Data provided START
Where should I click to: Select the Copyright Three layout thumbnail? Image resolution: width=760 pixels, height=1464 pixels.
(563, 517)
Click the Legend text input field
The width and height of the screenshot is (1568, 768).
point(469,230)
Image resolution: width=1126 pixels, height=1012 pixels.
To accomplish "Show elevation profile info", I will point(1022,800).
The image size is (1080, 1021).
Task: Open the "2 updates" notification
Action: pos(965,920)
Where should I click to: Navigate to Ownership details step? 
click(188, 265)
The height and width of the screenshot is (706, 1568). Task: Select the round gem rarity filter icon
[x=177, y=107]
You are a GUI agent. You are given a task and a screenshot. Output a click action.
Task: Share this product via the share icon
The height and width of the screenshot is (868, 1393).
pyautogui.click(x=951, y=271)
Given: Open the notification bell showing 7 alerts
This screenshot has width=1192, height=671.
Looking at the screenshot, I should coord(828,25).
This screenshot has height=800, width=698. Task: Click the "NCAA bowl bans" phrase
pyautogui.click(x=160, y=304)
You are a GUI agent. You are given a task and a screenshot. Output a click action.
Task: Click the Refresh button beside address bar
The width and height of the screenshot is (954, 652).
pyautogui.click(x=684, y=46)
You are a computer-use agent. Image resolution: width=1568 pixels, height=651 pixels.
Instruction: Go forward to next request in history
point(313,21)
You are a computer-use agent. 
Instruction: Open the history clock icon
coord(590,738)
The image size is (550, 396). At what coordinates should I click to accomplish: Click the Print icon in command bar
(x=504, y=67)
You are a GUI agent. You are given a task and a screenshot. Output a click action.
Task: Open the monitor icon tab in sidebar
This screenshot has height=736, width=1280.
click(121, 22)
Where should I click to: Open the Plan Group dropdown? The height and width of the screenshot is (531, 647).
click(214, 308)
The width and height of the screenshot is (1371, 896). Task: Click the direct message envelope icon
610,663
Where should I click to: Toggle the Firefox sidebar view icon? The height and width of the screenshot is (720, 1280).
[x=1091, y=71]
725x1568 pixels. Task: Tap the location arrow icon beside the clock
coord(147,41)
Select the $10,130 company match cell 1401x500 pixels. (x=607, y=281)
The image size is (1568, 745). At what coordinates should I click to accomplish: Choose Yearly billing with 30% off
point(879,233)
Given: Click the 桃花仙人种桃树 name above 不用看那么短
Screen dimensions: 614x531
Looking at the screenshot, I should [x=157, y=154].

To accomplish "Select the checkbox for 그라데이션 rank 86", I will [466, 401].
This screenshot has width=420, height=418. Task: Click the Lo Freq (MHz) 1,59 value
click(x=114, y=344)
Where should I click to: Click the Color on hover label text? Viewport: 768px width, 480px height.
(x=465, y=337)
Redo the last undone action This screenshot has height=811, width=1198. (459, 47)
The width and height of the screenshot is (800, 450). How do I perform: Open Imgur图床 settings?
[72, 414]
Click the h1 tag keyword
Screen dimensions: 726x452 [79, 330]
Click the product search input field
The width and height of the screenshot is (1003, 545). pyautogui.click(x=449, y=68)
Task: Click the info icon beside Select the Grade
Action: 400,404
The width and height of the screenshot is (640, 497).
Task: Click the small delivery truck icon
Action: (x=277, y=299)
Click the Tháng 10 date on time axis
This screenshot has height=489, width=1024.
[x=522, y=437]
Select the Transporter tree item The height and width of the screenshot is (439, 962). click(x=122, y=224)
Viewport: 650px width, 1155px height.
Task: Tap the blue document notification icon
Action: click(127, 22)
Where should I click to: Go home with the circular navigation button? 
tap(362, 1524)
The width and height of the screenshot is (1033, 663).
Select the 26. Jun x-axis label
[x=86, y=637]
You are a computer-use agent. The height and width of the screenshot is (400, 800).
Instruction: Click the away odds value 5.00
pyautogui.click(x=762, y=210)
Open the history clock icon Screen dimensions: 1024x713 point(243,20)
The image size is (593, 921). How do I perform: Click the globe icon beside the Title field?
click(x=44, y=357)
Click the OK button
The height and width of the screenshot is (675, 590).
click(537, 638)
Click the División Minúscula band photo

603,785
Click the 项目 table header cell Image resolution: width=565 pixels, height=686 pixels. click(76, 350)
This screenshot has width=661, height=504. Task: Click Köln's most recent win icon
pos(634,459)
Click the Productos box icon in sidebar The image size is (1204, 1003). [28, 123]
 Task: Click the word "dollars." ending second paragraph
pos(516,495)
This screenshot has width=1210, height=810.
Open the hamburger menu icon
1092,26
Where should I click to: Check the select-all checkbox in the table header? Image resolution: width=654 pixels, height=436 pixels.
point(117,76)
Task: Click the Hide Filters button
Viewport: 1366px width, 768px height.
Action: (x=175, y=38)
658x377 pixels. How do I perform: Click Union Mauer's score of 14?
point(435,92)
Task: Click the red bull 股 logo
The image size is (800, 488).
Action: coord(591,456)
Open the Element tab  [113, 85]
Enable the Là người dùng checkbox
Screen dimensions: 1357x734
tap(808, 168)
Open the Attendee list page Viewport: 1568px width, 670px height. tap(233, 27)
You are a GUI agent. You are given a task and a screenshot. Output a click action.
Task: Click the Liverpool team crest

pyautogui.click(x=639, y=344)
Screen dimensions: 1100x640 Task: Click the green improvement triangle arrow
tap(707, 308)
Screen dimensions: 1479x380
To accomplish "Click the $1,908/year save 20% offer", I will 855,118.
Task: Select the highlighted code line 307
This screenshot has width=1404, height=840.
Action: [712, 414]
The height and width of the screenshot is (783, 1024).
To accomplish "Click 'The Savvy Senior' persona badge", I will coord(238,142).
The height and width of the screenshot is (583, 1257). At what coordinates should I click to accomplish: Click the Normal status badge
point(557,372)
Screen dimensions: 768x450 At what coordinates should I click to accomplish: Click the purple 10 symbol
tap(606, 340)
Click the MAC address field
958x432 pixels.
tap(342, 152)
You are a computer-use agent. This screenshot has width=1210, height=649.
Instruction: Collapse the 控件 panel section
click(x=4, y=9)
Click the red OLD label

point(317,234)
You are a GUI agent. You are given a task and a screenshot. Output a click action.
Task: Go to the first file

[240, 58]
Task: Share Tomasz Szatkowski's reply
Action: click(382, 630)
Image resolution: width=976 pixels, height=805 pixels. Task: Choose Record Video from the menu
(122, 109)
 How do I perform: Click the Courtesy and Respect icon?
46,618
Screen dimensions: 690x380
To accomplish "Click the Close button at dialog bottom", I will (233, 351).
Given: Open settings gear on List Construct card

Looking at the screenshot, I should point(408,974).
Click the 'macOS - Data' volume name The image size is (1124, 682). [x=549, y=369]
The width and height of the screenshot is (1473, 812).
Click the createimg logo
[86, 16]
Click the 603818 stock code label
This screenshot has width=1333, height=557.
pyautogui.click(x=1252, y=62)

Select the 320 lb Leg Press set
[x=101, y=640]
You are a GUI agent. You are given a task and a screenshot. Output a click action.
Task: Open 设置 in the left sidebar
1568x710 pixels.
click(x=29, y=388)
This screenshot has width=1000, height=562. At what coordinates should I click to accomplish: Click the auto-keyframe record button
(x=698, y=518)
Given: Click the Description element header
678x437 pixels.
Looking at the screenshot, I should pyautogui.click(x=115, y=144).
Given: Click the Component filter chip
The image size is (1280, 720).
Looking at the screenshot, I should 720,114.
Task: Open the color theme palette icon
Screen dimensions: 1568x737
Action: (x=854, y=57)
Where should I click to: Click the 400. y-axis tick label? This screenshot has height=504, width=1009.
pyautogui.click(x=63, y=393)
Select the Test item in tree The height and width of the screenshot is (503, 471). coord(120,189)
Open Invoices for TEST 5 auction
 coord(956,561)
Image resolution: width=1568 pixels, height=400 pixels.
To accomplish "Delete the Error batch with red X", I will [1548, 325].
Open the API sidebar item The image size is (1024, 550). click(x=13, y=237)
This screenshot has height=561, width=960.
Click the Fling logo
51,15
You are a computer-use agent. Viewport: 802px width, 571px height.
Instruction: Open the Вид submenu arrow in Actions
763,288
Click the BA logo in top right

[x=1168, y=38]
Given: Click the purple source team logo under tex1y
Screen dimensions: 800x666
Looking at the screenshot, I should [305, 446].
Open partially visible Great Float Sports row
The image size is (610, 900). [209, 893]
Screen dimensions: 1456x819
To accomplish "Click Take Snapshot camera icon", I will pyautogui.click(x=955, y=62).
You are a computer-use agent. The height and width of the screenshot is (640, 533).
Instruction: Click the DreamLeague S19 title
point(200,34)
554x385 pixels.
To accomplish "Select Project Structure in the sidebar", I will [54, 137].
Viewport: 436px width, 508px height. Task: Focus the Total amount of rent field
Data provided END
◆ Problem description ◆
Go over the data above and copy every line that has the word "cell" in it.

◆ Task result ◆
Select the $10,130 company match cell 1401x500 pixels. (x=607, y=281)
Click the 项目 table header cell Image resolution: width=565 pixels, height=686 pixels. click(76, 350)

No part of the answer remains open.